**AIM OF THE EXERCISE:** Set the pictures aside and set down only the lines from the line holding "The width and height of the screenshot is (1456, 813)." through the end of the entries below, ends included.

_ _ _ _ _ _ _

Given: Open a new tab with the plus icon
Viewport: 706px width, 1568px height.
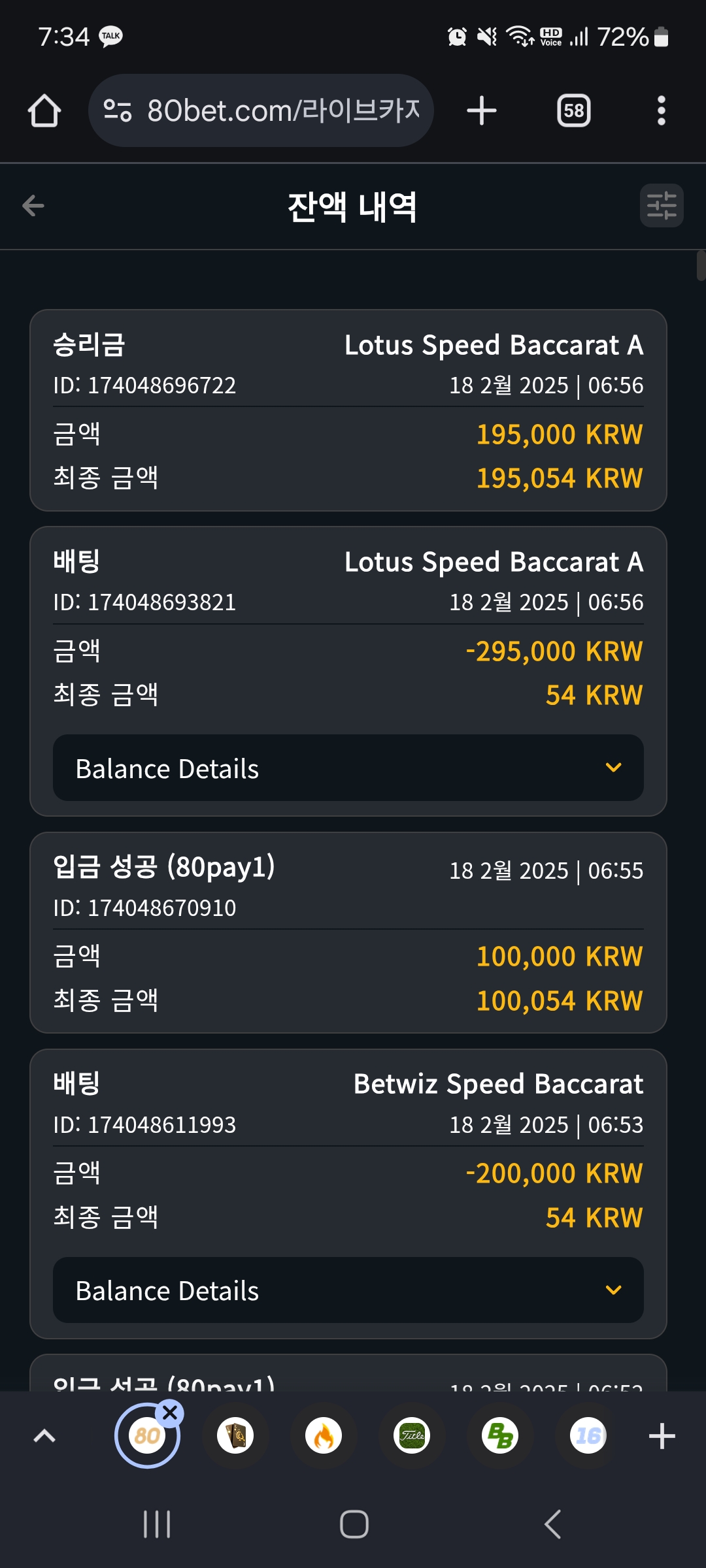Looking at the screenshot, I should 482,110.
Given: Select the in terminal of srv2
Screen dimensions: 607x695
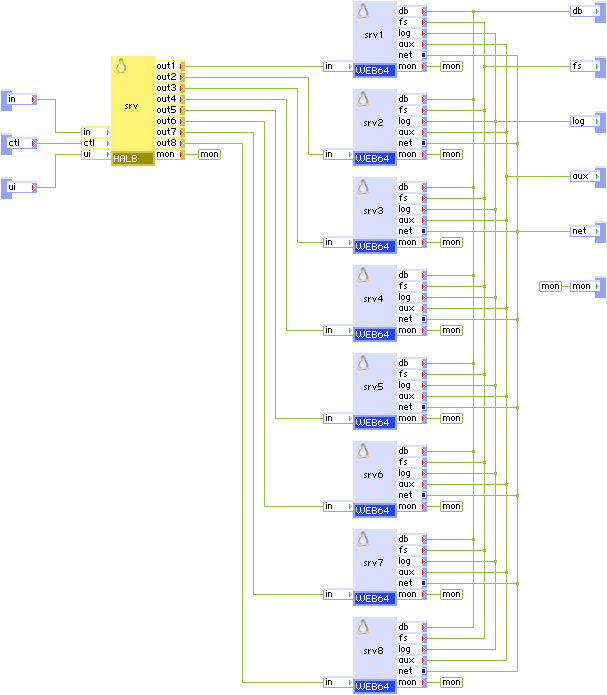Looking at the screenshot, I should (338, 154).
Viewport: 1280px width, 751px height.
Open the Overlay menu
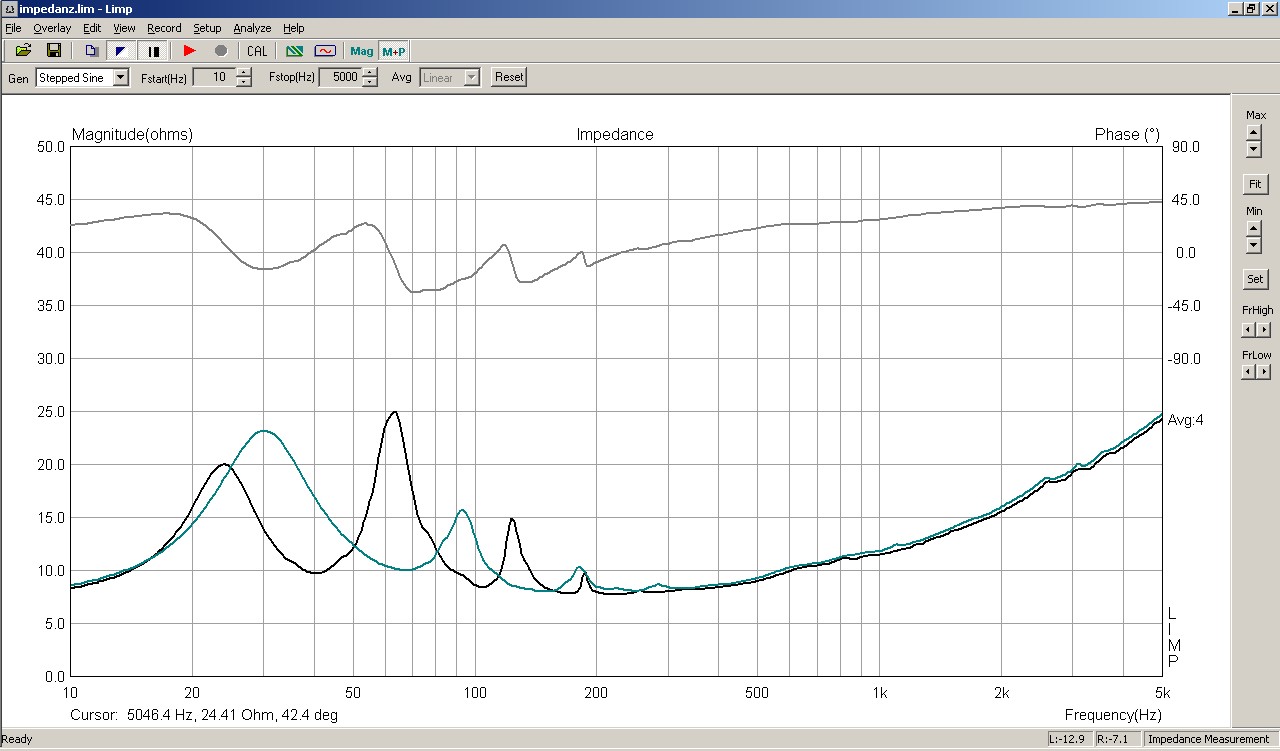52,28
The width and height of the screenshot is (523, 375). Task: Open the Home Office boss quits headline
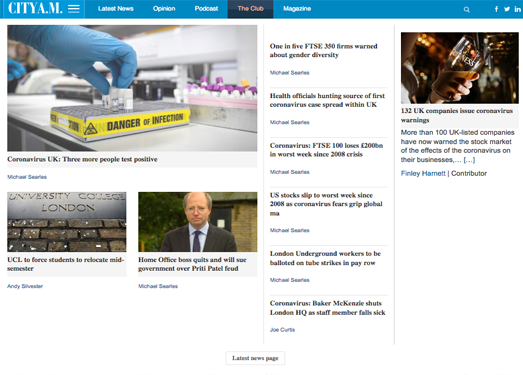192,264
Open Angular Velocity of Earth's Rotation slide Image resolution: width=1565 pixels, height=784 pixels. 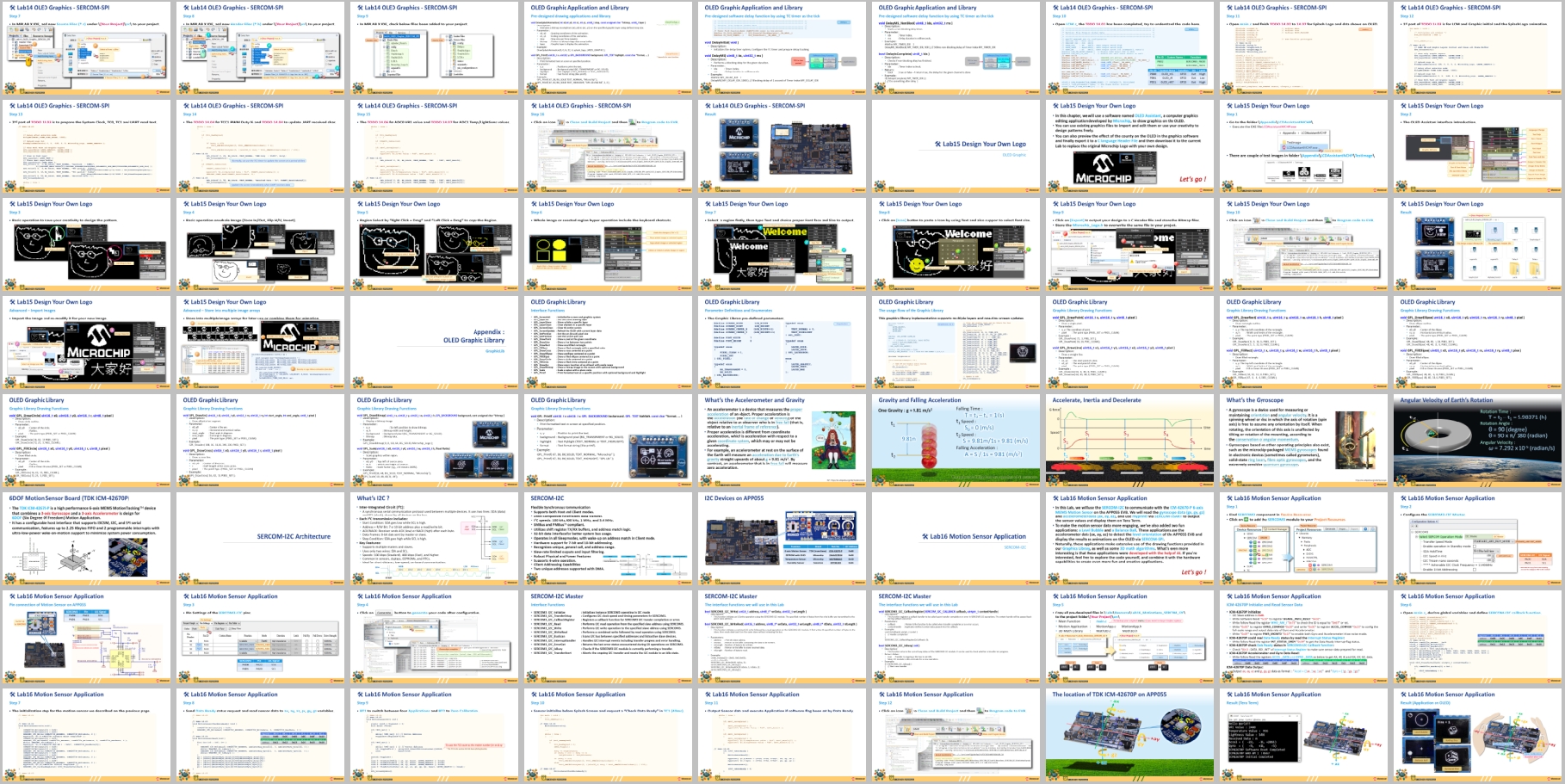1478,441
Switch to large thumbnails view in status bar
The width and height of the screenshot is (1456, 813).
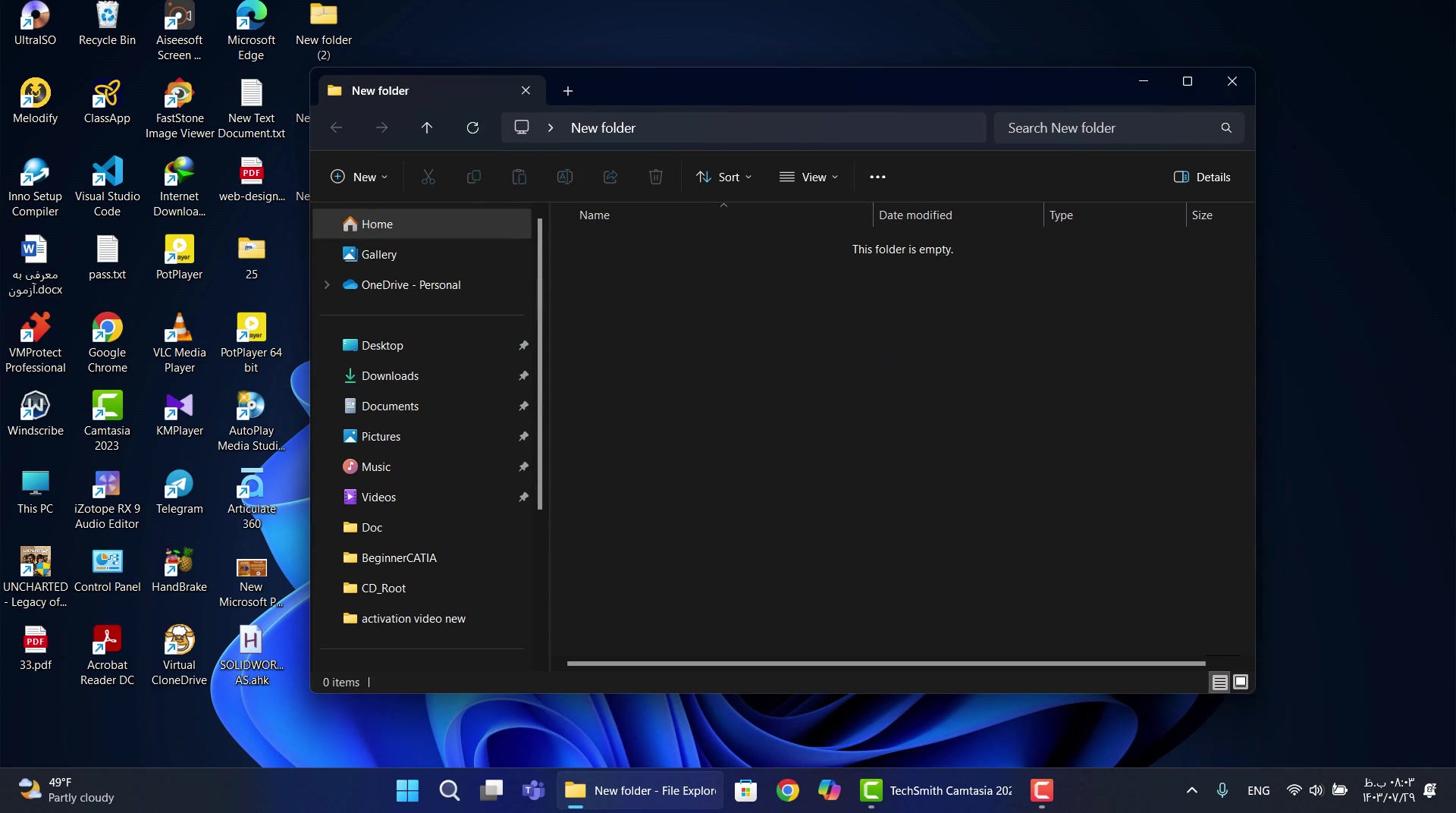tap(1241, 682)
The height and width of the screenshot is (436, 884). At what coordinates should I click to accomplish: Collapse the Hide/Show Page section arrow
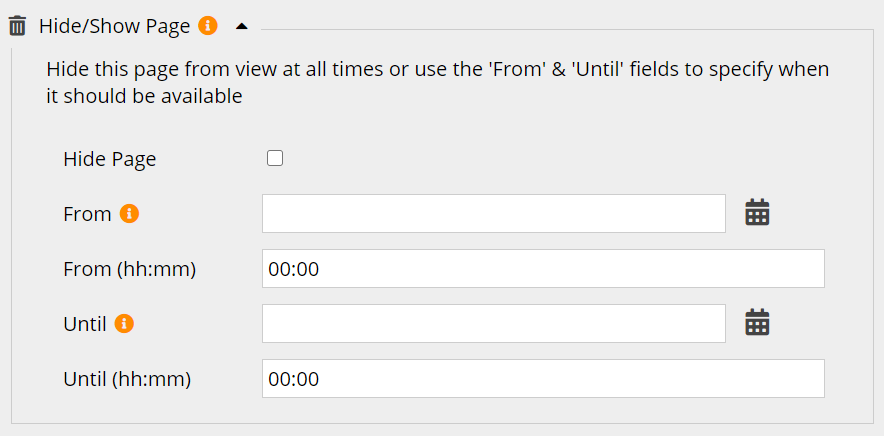click(241, 26)
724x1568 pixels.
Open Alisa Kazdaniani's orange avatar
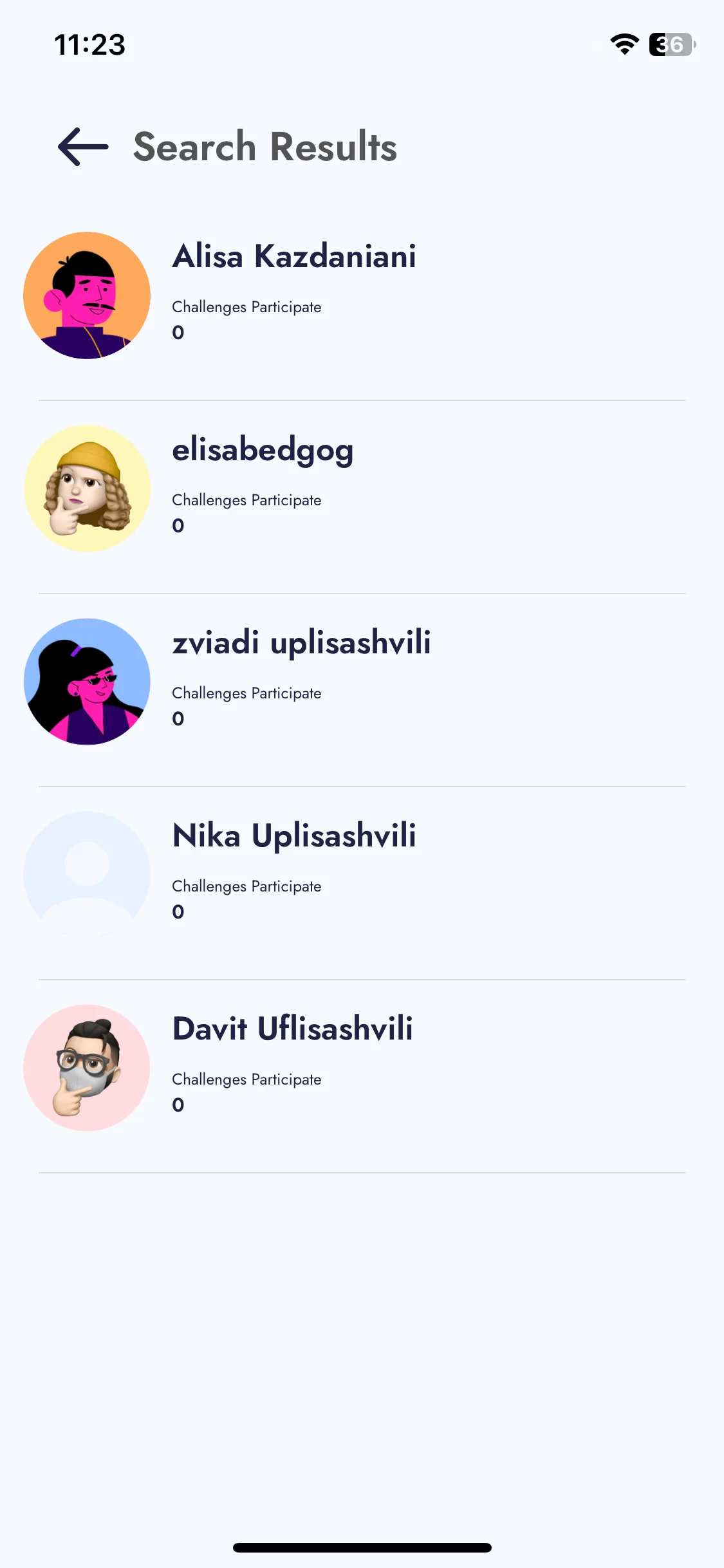click(87, 295)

_ _ _ _ _ _ _

**EXPECTED OUTPUT:**
The width and height of the screenshot is (1456, 813).
tap(1241, 682)
The height and width of the screenshot is (436, 884). At what coordinates should I click to accomplish: Collapse the Hide/Show Page section arrow
click(241, 26)
724x1568 pixels.
Open Alisa Kazdaniani's orange avatar
click(87, 295)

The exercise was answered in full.